Article 89—Disrespect toward a superior commissioned officer

“Any person subject to this chapter who behaves with disrespect toward his superior commissioned officer shall be punished as a court-martial may direct.”

This behavior is defined by the following behaviors: 1) That the accused did or omitted certain acts or used certain language to or concerning a certain commissioned officer; (2) That such behavior or language was directed toward that officer; (3) That the officer toward whom the acts, omissions, or words were directed was the superior commissioned officer of the accused; (4) That the accused then knew that the commissioned officer toward whom the acts, omissions, or words were directed was the accused’s superior commissioned officer; and (5) That, under the circumstances, the behavior or language was disrespectful to that commissioned officer. Maximum punishment can include: Bad-conduct discharge, forfeiture of all pay and allowances, and confinement for 1 year.

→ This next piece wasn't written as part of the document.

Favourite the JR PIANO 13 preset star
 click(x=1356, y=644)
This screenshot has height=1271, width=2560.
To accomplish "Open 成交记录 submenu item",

This is neither an argument for nor against the provisions of UCMJ. Rather the failure of the recruitment process to inform potential trainees of all of the negatives, potentially consequential to signing a largely inescapable commitment to a dangerous and inflexible employer, appears to this writer to be an egregious breach of a most fundamental ethical concept applied to the citizen vis-à-vis his government. That concept is that of informed consent, to employment or circumstances putting the individual in danger, at economic risk, of unknown duration, etc.

Quite frankly, the nuances of why we are fighting which enemy pale before this deliberate “Seduction of the Innocent,” achieved through planful omission of risks and costs associated with military membership, vs. the offered benefits dangled before wide-eyed, willing victims.